In between stimulus and response there is a space. In that space lies our power to choose our response. In our response lies our growth and our freedom. Viktor Frankl
I hope my readers are familiar with Viktor Frankl. If not don't hesitate to Google him now. As someone who survived the Nazi death camps with the courage to survive and embrace the meaning of existence, he is someone derserving of our attention.
Another psychiatrist Rollo May also wrote of the pause between the stimulus and the response, all too familiar with our instinctive behavior which is to react to perceived threats with strong, often exaggerated responses.
How often we have found ourselves involved with an angry response to another on the road, or a discourteous clerk, or snapping back at a loved-one whose tone of voice suddenly offends us.
What would happen if we literally paused before we responded?

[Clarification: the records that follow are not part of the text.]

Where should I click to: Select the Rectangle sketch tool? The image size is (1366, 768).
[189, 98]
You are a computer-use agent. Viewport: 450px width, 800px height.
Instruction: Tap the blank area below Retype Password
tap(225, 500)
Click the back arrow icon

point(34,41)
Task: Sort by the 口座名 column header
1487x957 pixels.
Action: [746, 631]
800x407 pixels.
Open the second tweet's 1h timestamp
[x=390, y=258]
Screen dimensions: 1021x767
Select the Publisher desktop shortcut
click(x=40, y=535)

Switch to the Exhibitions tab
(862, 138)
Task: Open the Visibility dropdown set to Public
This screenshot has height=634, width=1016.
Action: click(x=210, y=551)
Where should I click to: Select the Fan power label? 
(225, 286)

How often would we find a less belligerent, less antagonistic response? Is if even possible to respond out of a gentle compassion for a perceived wrong?
Mindfulness meditation may assist us in finding that sacred pause. We practice examining thoughts and feelings from a perspective of the observer. This allows us to develop a patience we may ordinarily find missing in our usual responses to life's challenges.
I recall an amusing episode from my days studying Kabbalah in NYC. Here, too, we discussed learning to avoid reactivity. One of the students was a NYC truck driver who was used to the typical yelling and cursing of daily city driving. Trying hard to change in his daily life he found himself slipping back into his usual reactive behavior. Feeling remorse for "flipping the bird" to a cabbie, he decided to apologize. He sped up to get near the cabbie who frantically bolted around the corner, probably expecting a raised fist as much as a humble apology.
Clearly we are all far from enlightened beings but we can still try our best to find that sacred space.